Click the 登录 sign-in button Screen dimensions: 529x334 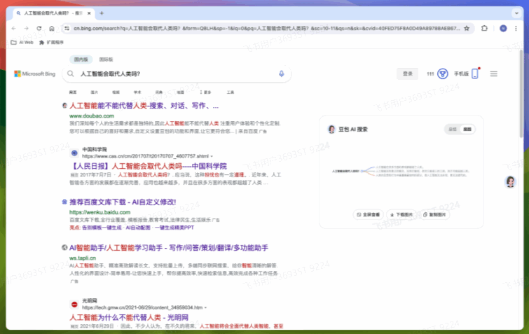407,74
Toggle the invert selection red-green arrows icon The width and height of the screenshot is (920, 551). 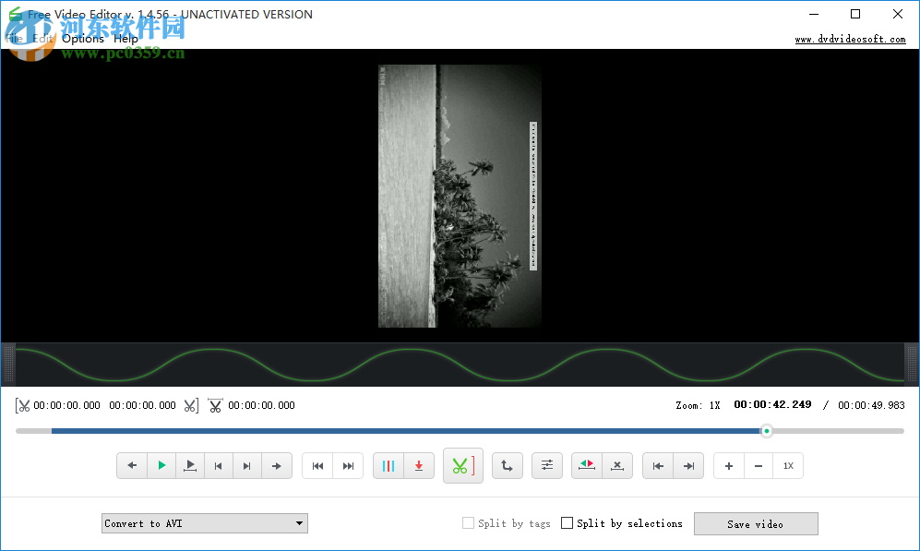click(x=586, y=465)
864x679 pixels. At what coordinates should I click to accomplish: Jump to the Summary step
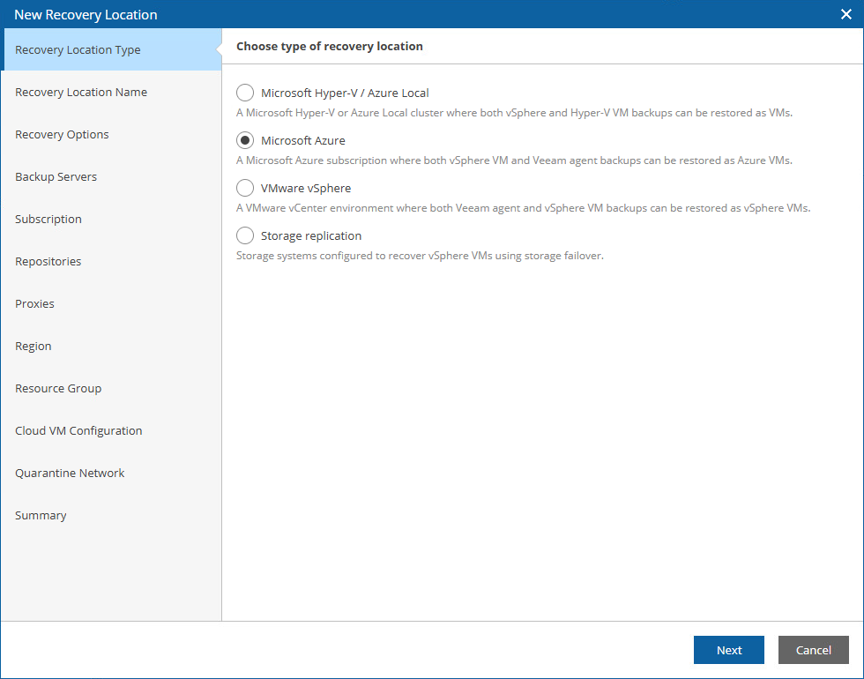(x=41, y=516)
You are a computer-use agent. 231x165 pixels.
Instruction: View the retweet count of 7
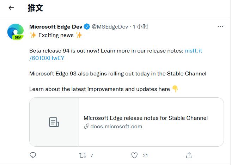pos(92,155)
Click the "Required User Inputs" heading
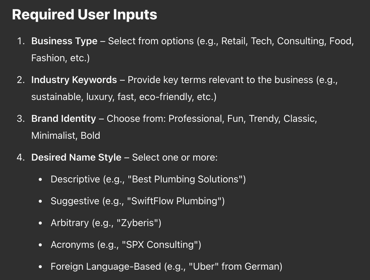This screenshot has height=280, width=370. [x=84, y=15]
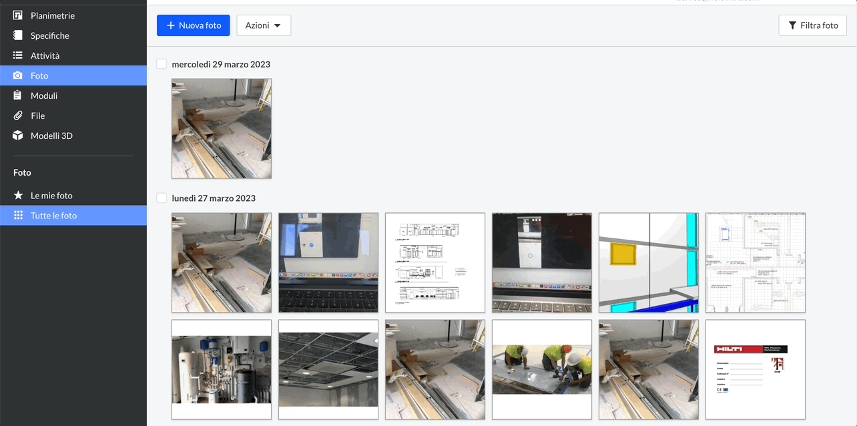Open the Hilti document thumbnail
Image resolution: width=857 pixels, height=426 pixels.
(755, 369)
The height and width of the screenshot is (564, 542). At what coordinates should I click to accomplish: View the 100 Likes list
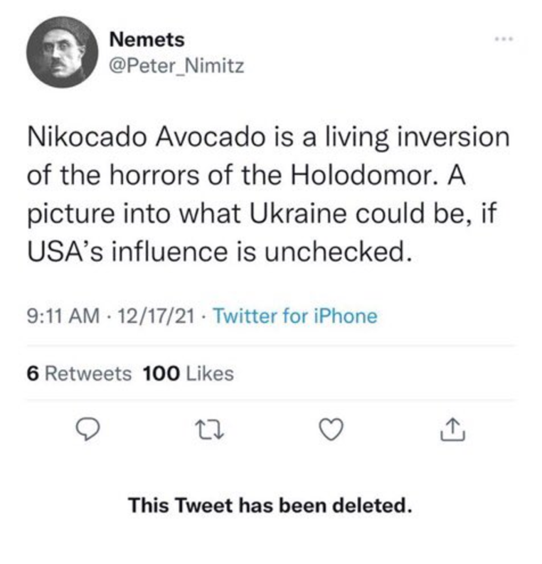point(188,374)
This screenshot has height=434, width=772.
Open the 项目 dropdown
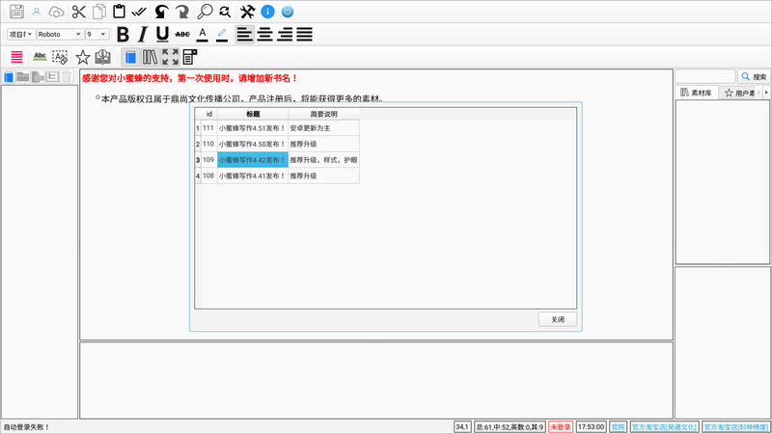click(20, 35)
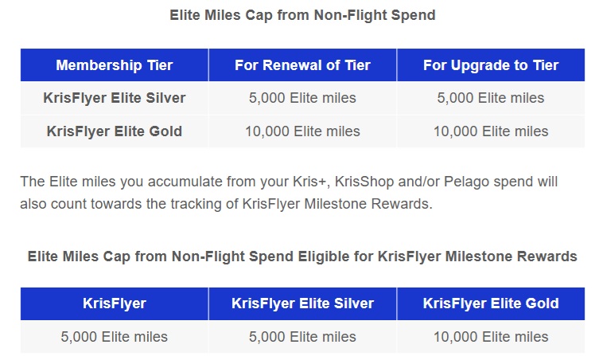Click the 10,000 Elite miles cell under the second table's Elite Gold column
Screen dimensions: 595x364
[491, 337]
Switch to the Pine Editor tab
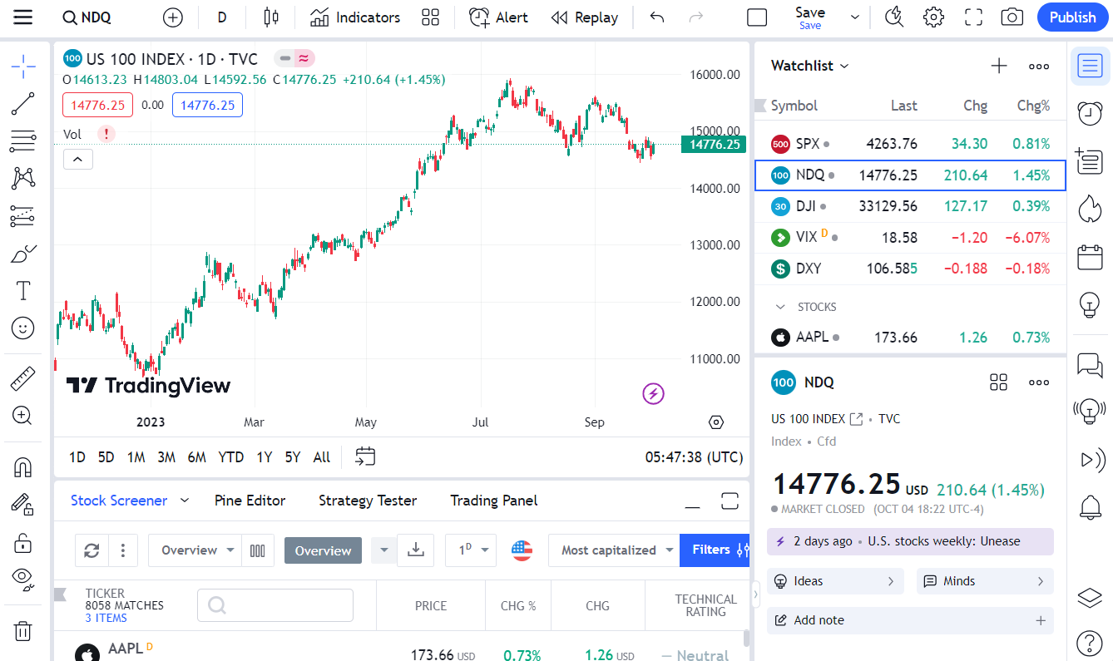 pyautogui.click(x=250, y=501)
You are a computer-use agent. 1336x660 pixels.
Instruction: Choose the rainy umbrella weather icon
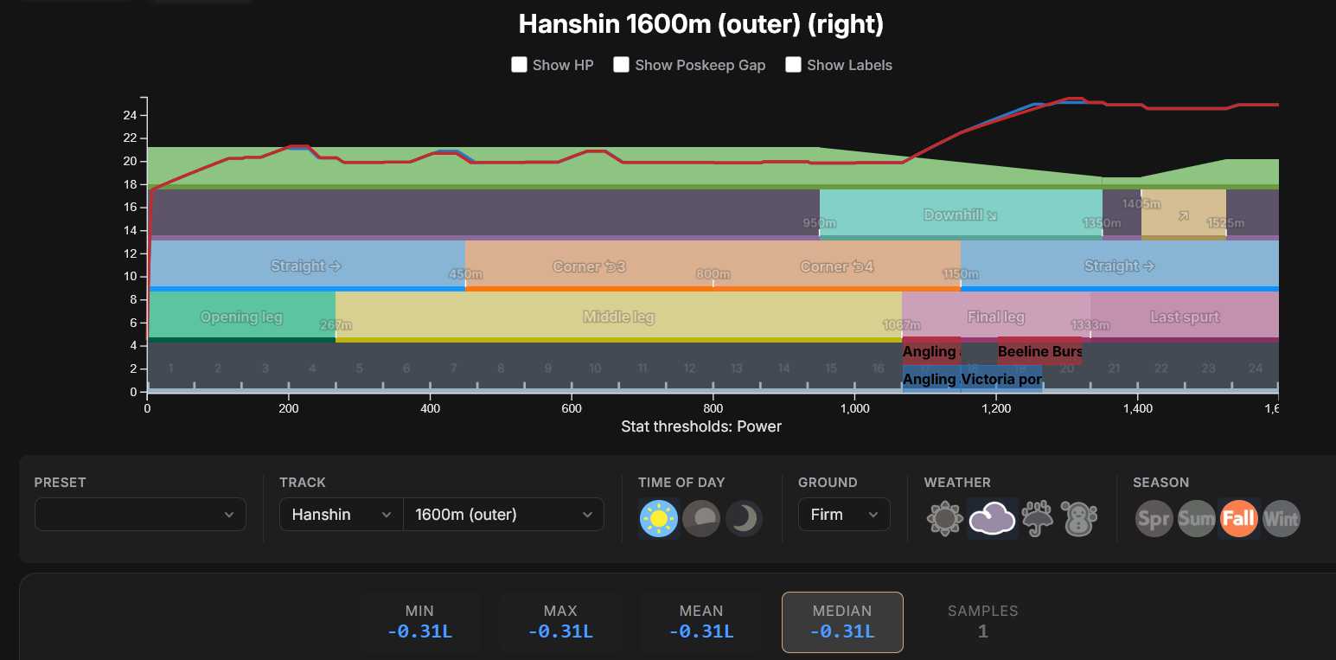pyautogui.click(x=1037, y=519)
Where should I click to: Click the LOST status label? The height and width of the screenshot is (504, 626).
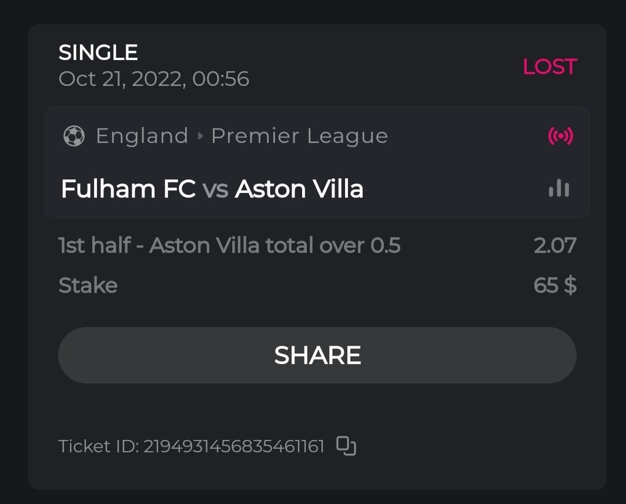pos(550,66)
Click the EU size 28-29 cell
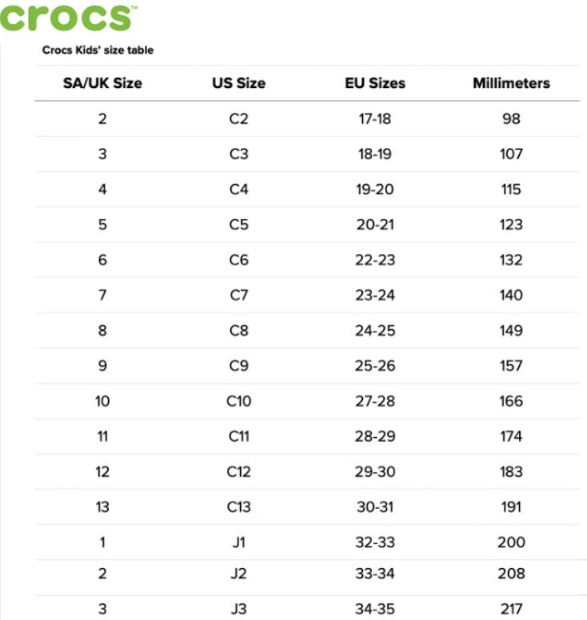The image size is (587, 620). tap(375, 436)
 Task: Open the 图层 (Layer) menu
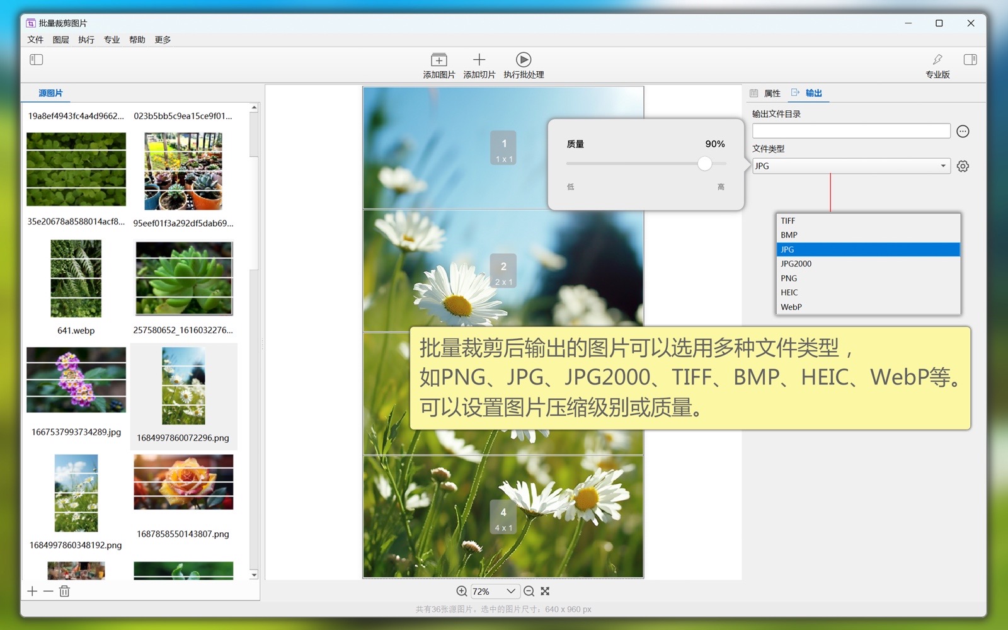coord(61,40)
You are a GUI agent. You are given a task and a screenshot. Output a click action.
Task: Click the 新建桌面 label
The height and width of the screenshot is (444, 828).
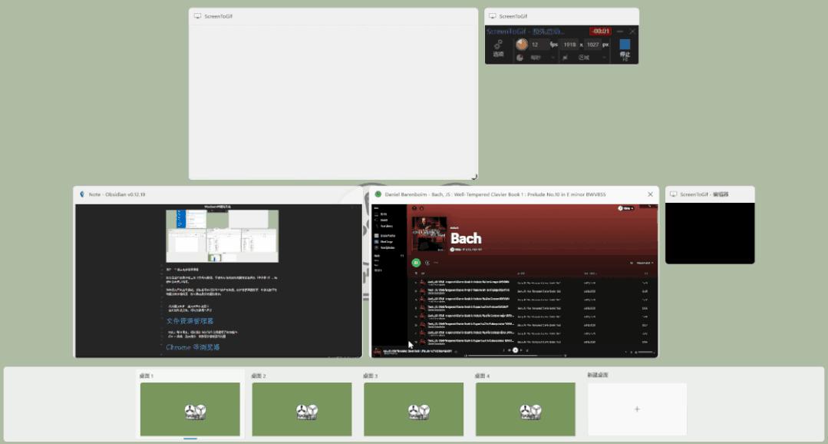(597, 375)
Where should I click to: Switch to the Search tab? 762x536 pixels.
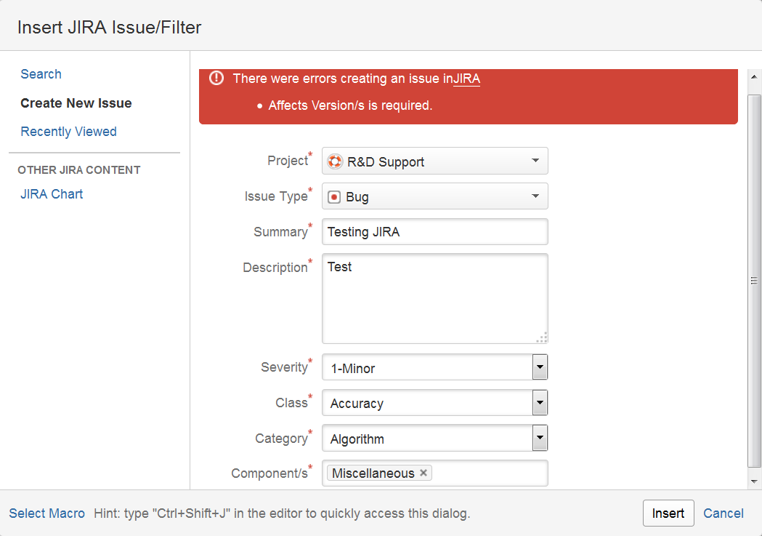click(x=41, y=74)

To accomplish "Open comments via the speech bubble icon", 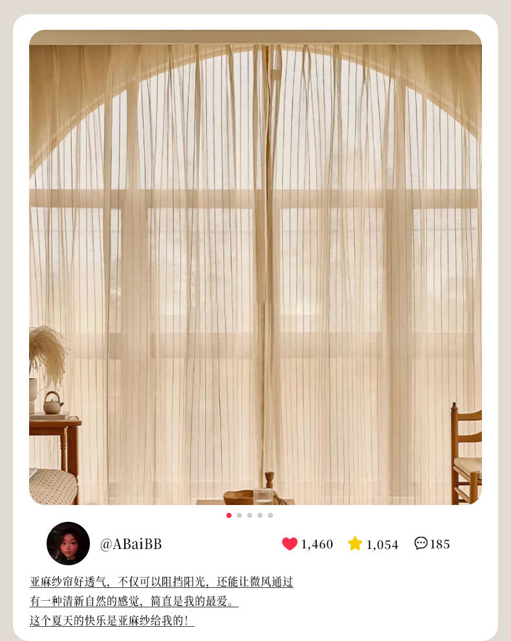I will point(420,543).
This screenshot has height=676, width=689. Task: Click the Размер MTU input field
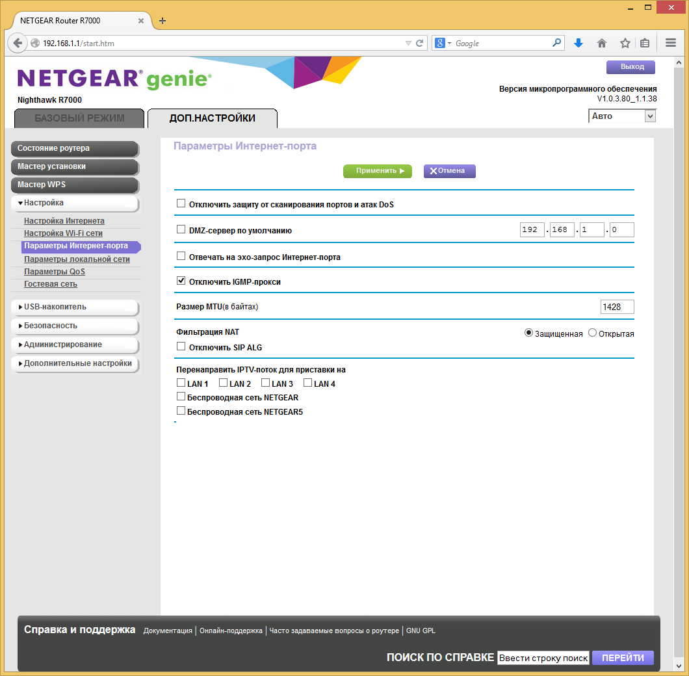click(x=617, y=307)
• • •
GOAL OF THE EXERCISE:
Every line of the listing that includes "computer" must be shown.

WRITTEN ANSWER:
You are a computer-use agent. 231x165 pixels.
You are a computer-use agent. 1336x660 pixels.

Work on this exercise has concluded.